Stored data entries:
^^^^

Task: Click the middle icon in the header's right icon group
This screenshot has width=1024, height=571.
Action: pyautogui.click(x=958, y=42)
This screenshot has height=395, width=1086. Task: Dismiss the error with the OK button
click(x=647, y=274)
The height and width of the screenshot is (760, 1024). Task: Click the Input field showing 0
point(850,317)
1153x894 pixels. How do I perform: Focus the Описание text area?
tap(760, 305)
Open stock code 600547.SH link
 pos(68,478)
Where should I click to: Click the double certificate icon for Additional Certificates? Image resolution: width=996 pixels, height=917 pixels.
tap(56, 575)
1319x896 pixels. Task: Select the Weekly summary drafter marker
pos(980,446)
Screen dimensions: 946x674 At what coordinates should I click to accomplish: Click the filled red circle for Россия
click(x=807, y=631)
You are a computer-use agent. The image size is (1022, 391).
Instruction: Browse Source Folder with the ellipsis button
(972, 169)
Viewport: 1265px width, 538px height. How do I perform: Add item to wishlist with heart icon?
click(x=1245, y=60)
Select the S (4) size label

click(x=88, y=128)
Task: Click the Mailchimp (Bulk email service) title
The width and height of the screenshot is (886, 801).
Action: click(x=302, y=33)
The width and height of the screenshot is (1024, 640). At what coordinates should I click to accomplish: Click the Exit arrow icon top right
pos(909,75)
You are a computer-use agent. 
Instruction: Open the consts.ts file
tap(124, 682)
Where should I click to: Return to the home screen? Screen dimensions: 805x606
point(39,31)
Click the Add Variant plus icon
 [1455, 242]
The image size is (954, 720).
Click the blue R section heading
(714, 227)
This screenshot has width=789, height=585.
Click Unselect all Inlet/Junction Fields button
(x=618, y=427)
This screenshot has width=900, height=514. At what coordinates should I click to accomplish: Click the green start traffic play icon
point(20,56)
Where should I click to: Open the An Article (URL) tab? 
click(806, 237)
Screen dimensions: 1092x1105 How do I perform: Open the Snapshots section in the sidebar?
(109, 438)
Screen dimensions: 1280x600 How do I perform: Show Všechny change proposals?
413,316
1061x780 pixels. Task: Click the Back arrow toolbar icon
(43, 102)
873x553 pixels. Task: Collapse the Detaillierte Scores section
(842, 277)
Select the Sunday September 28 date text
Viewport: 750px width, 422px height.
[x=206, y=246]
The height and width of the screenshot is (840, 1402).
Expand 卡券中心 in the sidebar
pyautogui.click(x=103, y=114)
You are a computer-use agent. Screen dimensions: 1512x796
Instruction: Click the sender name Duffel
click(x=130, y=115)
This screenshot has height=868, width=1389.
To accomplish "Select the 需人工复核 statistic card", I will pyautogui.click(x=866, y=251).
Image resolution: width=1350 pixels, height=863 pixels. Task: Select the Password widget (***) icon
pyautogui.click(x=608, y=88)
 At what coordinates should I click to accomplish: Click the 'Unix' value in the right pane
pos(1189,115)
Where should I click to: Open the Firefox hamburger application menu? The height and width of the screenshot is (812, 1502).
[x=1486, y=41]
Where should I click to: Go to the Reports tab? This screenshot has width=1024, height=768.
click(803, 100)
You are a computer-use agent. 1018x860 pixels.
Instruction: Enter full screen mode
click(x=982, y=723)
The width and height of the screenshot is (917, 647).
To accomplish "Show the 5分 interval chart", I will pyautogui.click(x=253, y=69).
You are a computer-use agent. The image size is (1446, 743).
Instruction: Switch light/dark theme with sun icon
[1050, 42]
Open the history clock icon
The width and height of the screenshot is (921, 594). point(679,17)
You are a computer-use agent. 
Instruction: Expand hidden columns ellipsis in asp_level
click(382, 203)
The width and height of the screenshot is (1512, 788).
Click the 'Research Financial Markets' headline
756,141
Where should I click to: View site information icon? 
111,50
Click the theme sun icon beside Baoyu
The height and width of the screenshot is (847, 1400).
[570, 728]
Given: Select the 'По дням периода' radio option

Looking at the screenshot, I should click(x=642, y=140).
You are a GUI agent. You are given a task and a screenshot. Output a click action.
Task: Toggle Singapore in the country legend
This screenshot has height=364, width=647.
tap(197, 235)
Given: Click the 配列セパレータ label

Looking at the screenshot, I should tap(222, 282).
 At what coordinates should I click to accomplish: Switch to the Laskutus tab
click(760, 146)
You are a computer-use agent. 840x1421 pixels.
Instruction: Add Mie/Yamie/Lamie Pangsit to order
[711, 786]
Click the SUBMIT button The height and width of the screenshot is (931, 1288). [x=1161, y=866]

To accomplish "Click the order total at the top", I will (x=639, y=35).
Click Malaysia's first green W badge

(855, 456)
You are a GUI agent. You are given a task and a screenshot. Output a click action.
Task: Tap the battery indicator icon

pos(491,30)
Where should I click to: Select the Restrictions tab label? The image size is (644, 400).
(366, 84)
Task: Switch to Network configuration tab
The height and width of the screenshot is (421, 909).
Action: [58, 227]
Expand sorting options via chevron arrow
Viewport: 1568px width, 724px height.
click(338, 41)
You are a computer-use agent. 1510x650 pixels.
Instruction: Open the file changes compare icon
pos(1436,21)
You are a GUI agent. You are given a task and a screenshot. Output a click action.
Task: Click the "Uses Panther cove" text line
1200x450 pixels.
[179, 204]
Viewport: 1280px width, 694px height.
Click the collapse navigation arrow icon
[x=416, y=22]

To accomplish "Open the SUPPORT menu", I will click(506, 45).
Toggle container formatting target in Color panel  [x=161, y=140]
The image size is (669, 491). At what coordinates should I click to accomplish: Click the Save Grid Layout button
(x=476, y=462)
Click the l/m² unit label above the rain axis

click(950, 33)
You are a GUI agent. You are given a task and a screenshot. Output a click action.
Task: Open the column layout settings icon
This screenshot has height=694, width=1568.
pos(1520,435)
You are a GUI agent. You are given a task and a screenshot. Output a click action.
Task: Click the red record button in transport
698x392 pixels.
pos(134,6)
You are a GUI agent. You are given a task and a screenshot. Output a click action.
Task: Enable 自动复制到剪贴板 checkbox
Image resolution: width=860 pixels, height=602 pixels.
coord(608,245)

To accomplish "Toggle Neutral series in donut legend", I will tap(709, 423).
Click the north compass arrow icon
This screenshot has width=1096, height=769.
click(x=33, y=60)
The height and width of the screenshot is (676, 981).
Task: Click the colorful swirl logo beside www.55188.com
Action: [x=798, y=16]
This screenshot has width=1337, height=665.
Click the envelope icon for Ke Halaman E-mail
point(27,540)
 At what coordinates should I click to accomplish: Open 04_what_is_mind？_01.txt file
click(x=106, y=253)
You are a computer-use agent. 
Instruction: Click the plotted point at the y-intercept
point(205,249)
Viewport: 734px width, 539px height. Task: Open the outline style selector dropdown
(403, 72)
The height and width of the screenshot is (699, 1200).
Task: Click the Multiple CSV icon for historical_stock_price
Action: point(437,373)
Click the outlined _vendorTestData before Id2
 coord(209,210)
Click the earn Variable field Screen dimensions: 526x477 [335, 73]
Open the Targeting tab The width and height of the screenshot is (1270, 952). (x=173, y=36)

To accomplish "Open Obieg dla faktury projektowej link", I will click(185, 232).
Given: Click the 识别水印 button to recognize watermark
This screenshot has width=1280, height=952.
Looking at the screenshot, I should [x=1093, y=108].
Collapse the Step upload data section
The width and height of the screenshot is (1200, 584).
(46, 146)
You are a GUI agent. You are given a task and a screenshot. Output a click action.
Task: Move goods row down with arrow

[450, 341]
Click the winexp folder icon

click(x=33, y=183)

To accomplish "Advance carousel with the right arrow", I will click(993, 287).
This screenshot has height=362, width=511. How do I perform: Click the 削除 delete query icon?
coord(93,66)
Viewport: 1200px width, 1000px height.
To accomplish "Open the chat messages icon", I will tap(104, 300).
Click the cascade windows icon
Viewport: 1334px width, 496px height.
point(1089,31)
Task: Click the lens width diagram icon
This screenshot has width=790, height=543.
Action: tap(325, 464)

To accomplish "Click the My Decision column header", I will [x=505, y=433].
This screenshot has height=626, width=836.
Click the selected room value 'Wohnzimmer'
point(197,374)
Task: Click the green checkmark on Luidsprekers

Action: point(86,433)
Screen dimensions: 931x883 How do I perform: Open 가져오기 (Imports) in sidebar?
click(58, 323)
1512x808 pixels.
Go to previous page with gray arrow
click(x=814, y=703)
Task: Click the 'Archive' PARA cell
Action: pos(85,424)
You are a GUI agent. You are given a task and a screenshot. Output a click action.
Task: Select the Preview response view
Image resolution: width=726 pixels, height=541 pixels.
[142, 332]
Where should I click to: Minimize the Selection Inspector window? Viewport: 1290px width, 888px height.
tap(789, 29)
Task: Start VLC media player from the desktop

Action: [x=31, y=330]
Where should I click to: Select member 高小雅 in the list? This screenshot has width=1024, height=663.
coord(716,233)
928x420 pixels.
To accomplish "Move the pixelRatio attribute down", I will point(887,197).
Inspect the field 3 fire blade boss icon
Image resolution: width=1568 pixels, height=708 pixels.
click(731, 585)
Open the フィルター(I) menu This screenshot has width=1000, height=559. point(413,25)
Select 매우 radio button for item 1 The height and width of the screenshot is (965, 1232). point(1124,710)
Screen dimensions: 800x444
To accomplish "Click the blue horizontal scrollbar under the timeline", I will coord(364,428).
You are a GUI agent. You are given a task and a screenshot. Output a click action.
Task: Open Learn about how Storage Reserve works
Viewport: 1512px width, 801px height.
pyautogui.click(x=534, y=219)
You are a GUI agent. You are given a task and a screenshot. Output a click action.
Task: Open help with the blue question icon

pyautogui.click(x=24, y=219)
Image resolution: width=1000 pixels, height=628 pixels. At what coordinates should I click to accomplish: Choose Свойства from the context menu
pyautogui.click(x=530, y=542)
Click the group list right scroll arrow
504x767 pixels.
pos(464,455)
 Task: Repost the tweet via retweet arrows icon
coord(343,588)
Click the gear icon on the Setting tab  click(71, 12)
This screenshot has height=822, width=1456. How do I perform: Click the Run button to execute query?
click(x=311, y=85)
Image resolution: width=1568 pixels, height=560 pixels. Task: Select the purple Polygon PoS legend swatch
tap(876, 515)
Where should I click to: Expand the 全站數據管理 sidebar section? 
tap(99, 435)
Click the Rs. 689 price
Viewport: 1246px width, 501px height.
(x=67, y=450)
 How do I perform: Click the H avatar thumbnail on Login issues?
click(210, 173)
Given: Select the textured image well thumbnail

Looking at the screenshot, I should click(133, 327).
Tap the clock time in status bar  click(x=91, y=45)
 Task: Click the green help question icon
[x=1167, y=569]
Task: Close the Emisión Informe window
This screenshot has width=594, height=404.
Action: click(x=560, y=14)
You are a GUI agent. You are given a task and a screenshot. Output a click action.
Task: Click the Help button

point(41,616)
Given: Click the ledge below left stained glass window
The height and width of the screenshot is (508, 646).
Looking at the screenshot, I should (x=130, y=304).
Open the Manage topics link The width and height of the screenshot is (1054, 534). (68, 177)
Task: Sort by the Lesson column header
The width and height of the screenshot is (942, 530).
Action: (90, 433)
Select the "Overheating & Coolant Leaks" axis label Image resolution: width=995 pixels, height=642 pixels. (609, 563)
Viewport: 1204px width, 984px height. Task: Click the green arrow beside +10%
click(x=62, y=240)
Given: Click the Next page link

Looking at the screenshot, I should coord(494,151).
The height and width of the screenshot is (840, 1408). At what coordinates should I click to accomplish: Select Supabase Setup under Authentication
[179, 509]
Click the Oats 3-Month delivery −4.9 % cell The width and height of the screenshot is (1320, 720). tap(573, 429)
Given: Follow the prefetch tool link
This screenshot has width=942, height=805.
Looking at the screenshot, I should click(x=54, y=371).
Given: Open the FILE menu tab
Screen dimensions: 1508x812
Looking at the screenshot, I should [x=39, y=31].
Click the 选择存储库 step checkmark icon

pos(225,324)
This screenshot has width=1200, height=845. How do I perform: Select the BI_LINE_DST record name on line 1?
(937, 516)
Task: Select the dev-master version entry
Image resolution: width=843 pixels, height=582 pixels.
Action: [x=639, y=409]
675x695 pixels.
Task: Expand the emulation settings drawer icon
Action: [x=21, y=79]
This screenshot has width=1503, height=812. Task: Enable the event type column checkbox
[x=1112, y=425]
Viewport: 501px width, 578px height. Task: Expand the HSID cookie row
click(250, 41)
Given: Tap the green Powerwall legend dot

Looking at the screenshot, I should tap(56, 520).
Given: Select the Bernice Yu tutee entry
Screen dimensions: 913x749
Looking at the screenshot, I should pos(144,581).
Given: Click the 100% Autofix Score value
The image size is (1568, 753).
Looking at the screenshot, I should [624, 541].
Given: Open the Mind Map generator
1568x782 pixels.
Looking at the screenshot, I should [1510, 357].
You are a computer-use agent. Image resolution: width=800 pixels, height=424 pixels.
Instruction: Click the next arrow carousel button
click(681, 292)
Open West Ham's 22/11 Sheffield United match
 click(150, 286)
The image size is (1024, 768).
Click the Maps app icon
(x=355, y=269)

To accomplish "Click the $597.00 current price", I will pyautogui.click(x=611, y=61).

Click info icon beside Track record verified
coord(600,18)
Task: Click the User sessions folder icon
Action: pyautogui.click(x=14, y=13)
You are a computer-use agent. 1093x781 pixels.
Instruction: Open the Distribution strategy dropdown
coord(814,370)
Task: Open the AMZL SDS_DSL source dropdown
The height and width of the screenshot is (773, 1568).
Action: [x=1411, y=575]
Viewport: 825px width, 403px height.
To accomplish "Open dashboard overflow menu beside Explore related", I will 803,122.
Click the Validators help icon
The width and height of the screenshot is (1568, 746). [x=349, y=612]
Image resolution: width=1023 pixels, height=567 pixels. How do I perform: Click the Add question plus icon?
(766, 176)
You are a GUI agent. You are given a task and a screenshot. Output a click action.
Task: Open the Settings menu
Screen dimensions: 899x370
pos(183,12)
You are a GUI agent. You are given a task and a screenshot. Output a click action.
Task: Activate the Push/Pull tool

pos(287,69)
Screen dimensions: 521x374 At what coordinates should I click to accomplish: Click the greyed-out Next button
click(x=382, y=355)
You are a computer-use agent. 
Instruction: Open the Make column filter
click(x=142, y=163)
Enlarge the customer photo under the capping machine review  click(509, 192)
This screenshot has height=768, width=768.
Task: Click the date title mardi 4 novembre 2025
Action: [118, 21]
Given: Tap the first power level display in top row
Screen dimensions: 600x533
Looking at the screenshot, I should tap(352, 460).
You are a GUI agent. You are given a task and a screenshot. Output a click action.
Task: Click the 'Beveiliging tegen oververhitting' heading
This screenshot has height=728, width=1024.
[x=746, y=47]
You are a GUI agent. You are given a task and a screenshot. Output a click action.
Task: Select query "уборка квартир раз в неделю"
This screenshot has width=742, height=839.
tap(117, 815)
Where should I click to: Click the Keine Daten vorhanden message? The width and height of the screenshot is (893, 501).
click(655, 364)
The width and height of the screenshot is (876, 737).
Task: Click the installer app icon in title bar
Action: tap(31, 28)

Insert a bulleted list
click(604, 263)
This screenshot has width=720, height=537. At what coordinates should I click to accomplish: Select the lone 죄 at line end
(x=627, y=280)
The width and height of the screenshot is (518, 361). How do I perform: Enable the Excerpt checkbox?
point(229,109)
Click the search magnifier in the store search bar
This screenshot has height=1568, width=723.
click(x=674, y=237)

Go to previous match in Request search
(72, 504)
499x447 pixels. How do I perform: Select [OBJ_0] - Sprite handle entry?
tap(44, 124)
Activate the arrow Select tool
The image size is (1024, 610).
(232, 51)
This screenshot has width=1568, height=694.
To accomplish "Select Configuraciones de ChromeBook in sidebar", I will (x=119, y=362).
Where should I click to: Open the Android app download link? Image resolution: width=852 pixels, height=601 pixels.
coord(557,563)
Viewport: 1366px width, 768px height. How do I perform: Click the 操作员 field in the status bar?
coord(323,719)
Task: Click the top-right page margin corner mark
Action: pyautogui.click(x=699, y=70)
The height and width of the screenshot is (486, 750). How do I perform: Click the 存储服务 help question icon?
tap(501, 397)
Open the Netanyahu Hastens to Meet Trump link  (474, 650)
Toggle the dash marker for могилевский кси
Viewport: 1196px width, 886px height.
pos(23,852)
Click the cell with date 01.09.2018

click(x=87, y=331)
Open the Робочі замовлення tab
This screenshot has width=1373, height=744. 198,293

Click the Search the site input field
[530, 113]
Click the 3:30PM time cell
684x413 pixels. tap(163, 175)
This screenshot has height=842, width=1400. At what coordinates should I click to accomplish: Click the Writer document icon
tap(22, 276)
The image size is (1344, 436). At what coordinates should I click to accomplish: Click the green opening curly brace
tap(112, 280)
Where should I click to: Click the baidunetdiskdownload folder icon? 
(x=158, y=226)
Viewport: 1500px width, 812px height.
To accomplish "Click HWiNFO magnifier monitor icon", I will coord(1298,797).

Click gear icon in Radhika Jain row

^^^^

▶ _TASK BRIEF_: Starting with the first line of the records above, give back each line exactly until the line with "The image size is (954, 720)." has been given as well.

▶ _WRITTEN ANSWER_:
Task: Click the middle icon in the header's right icon group
This screenshot has width=1024, height=571.
Action: pyautogui.click(x=958, y=42)
This screenshot has height=395, width=1086. Task: Dismiss the error with the OK button
click(x=647, y=274)
The height and width of the screenshot is (760, 1024). Task: Click the Input field showing 0
point(850,317)
1153x894 pixels. How do I perform: Focus the Описание text area?
tap(760, 305)
Open stock code 600547.SH link
 pos(68,478)
Where should I click to: Click the double certificate icon for Additional Certificates? Image resolution: width=996 pixels, height=917 pixels.
tap(56, 575)
1319x896 pixels. Task: Select the Weekly summary drafter marker
pos(980,446)
Screen dimensions: 946x674 At what coordinates should I click to accomplish: Click the filled red circle for Россия
click(x=807, y=631)
You are a computer-use agent. The image size is (1022, 391).
Instruction: Browse Source Folder with the ellipsis button
(972, 169)
Viewport: 1265px width, 538px height. How do I perform: Add item to wishlist with heart icon?
click(x=1245, y=60)
Select the S (4) size label

click(x=88, y=128)
Task: Click the Mailchimp (Bulk email service) title
The width and height of the screenshot is (886, 801).
Action: click(x=302, y=33)
The width and height of the screenshot is (1024, 640). At what coordinates should I click to accomplish: Click the Exit arrow icon top right
pos(909,75)
You are a computer-use agent. 
Instruction: Open the consts.ts file
tap(124, 682)
Where should I click to: Return to the home screen? Screen dimensions: 805x606
point(39,31)
Click the Add Variant plus icon
 [1455, 242]
The image size is (954, 720).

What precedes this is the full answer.